[OBJECTIVE] Rewrite the entries below, changing "dropdown" to "drop-down menu" and leaving everything else the same.

--- --- ---

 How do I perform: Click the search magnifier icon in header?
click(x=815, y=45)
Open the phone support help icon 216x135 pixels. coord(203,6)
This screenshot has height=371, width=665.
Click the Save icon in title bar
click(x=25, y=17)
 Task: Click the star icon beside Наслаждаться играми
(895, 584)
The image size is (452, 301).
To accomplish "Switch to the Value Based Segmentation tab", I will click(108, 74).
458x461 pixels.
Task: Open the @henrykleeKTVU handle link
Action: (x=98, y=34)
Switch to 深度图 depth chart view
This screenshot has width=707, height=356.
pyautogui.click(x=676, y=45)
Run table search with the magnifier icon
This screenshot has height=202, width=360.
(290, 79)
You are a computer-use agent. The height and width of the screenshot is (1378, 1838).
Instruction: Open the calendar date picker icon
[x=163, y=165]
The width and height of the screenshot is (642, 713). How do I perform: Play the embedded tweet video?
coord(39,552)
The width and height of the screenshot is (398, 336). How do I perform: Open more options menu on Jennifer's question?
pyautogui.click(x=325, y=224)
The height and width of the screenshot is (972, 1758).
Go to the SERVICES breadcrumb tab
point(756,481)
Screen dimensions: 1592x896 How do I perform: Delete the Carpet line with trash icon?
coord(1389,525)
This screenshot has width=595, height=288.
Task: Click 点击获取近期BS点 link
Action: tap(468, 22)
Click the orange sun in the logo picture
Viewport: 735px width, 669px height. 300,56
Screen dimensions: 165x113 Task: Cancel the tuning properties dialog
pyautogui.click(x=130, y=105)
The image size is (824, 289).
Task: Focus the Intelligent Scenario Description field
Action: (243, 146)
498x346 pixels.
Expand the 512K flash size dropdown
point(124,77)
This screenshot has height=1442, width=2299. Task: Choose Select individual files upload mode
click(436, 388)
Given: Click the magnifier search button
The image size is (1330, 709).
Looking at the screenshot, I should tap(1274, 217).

--- --- ---

[FULL RESPONSE]
 How do I perform: Click the search magnifier icon in header?
click(x=815, y=45)
Open the phone support help icon 216x135 pixels. coord(203,6)
This screenshot has height=371, width=665.
Click the Save icon in title bar
click(x=25, y=17)
 Task: Click the star icon beside Наслаждаться играми
(895, 584)
The image size is (452, 301).
To accomplish "Switch to the Value Based Segmentation tab", I will click(108, 74).
458x461 pixels.
Task: Open the @henrykleeKTVU handle link
Action: (x=98, y=34)
Switch to 深度图 depth chart view
This screenshot has width=707, height=356.
pyautogui.click(x=676, y=45)
Run table search with the magnifier icon
This screenshot has height=202, width=360.
(290, 79)
You are a computer-use agent. The height and width of the screenshot is (1378, 1838).
Instruction: Open the calendar date picker icon
[x=163, y=165]
The width and height of the screenshot is (642, 713). How do I perform: Play the embedded tweet video?
coord(39,552)
The width and height of the screenshot is (398, 336). How do I perform: Open more options menu on Jennifer's question?
pyautogui.click(x=325, y=224)
The height and width of the screenshot is (972, 1758).
Go to the SERVICES breadcrumb tab
point(756,481)
Screen dimensions: 1592x896 How do I perform: Delete the Carpet line with trash icon?
coord(1389,525)
This screenshot has width=595, height=288.
Task: Click 点击获取近期BS点 link
Action: tap(468, 22)
Click the orange sun in the logo picture
Viewport: 735px width, 669px height. 300,56
Screen dimensions: 165x113 Task: Cancel the tuning properties dialog
pyautogui.click(x=130, y=105)
The image size is (824, 289).
Task: Focus the Intelligent Scenario Description field
Action: (243, 146)
498x346 pixels.
Expand the 512K flash size drop-down menu
point(124,77)
This screenshot has height=1442, width=2299. Task: Choose Select individual files upload mode
click(436, 388)
Given: Click the magnifier search button
The image size is (1330, 709).
Looking at the screenshot, I should tap(1274, 217).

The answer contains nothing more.